━━━ Dataset content ━━━
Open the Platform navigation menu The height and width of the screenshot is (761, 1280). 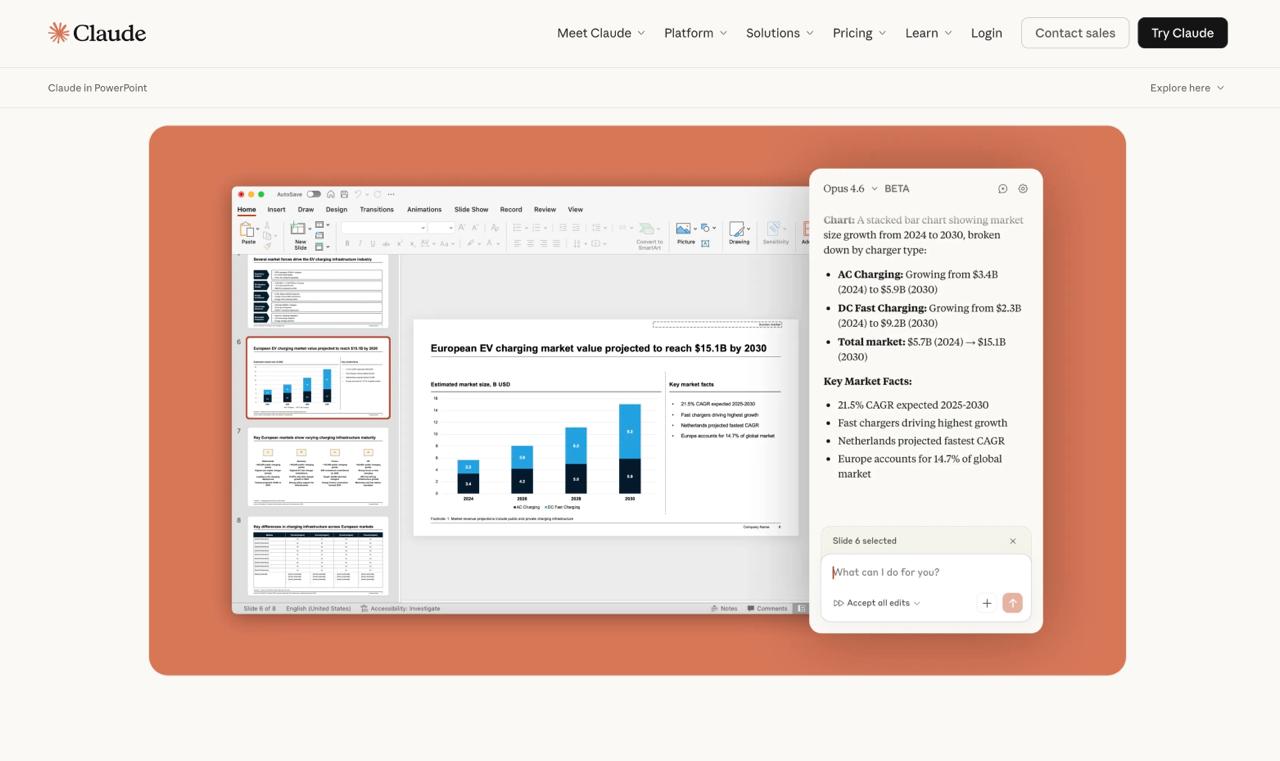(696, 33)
━━━
━━━ Dataset content ━━━
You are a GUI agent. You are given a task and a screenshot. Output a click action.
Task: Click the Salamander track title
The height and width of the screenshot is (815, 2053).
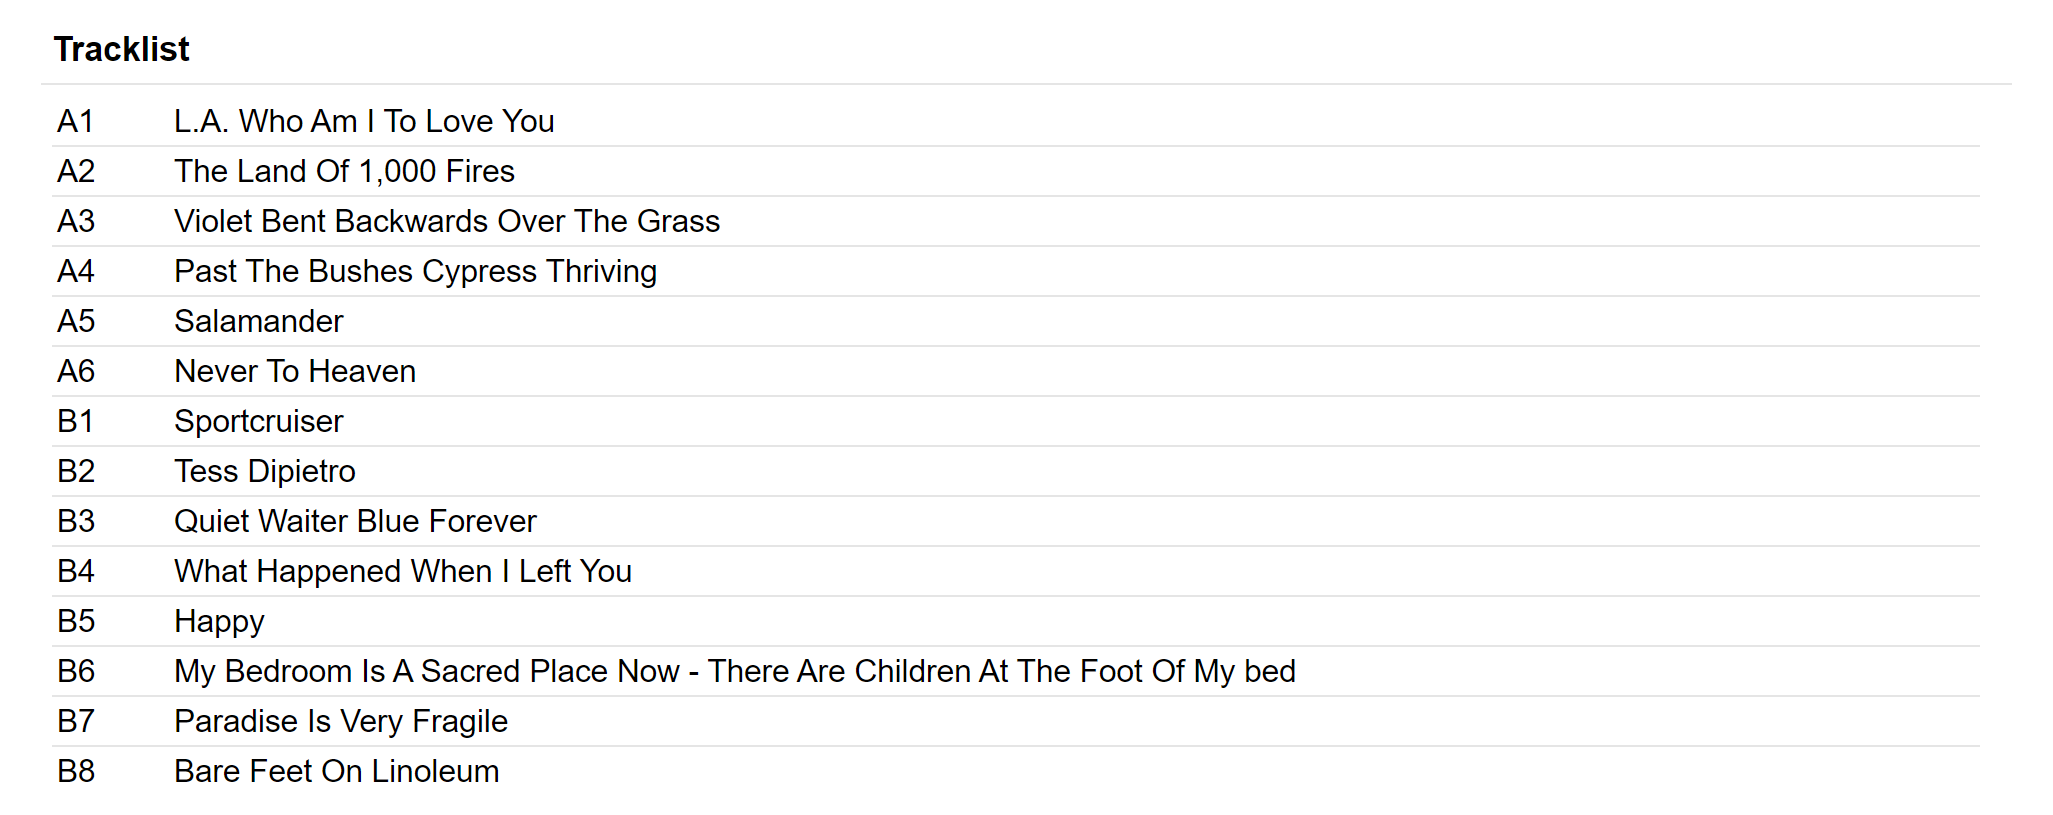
━━━
━━━ Dataset content ━━━
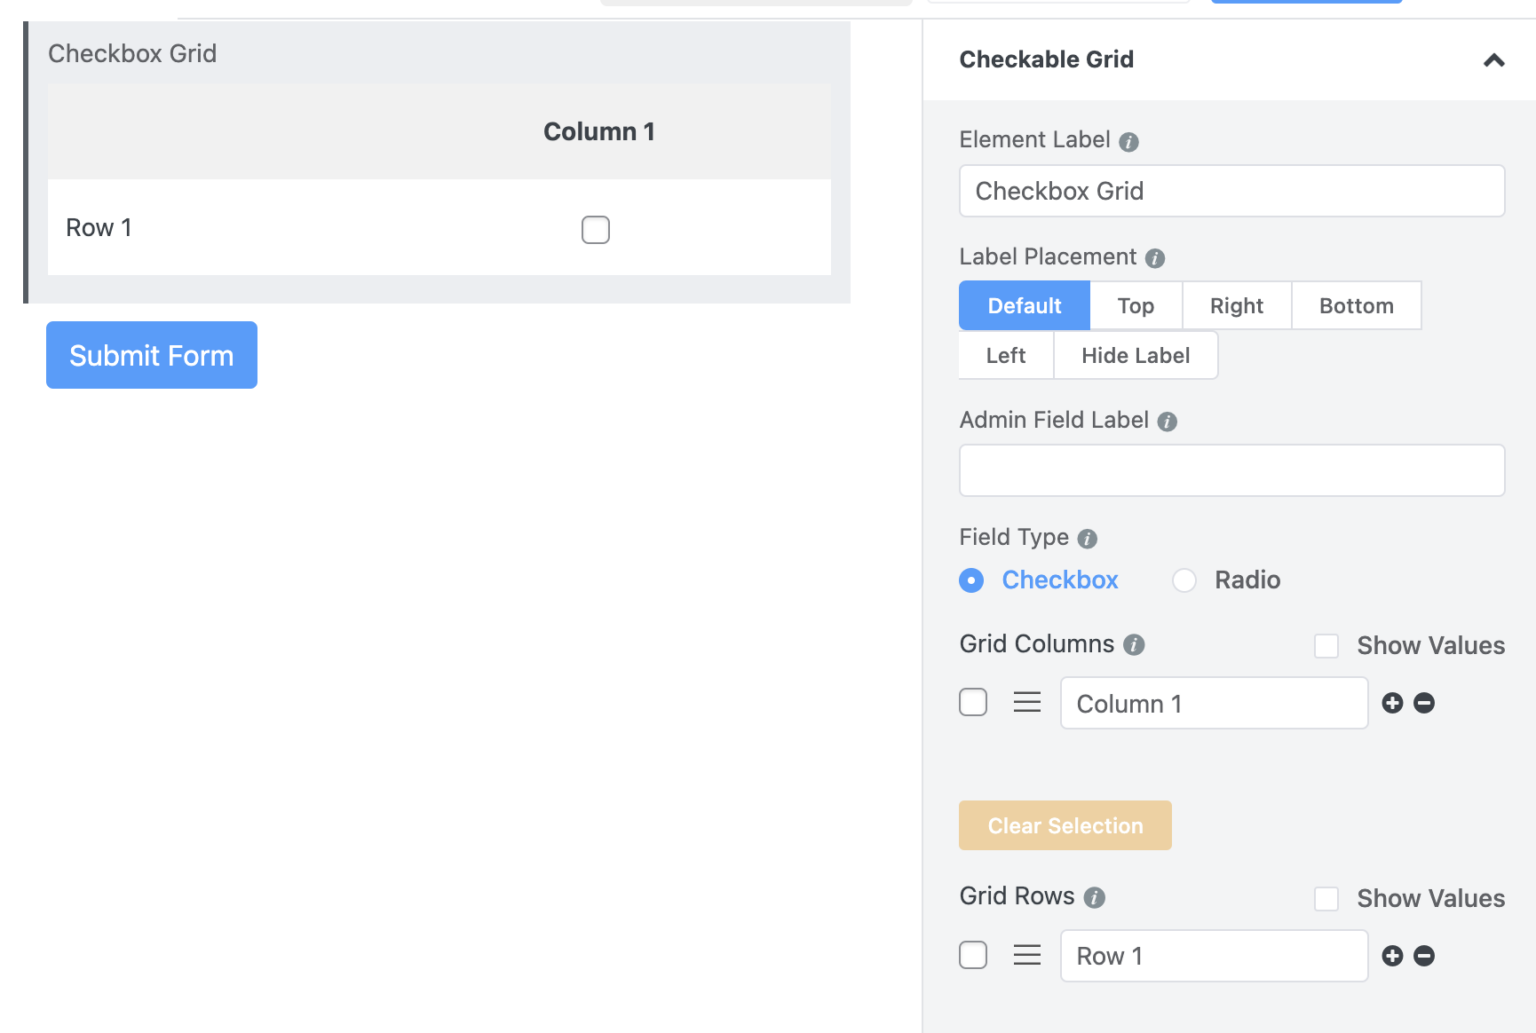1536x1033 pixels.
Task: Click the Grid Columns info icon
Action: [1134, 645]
━━━
→ **Required action**:
Copy the lines above exactly, beginning at the line that has "You are a GUI" and stopping after the line that has "The height and width of the screenshot is (815, 2053).", and omit the rest.

→ **Response area**:
You are a GUI agent. You are given a task and a screenshot. Output a click action.
Task: Click the Salamander track title
The height and width of the screenshot is (815, 2053).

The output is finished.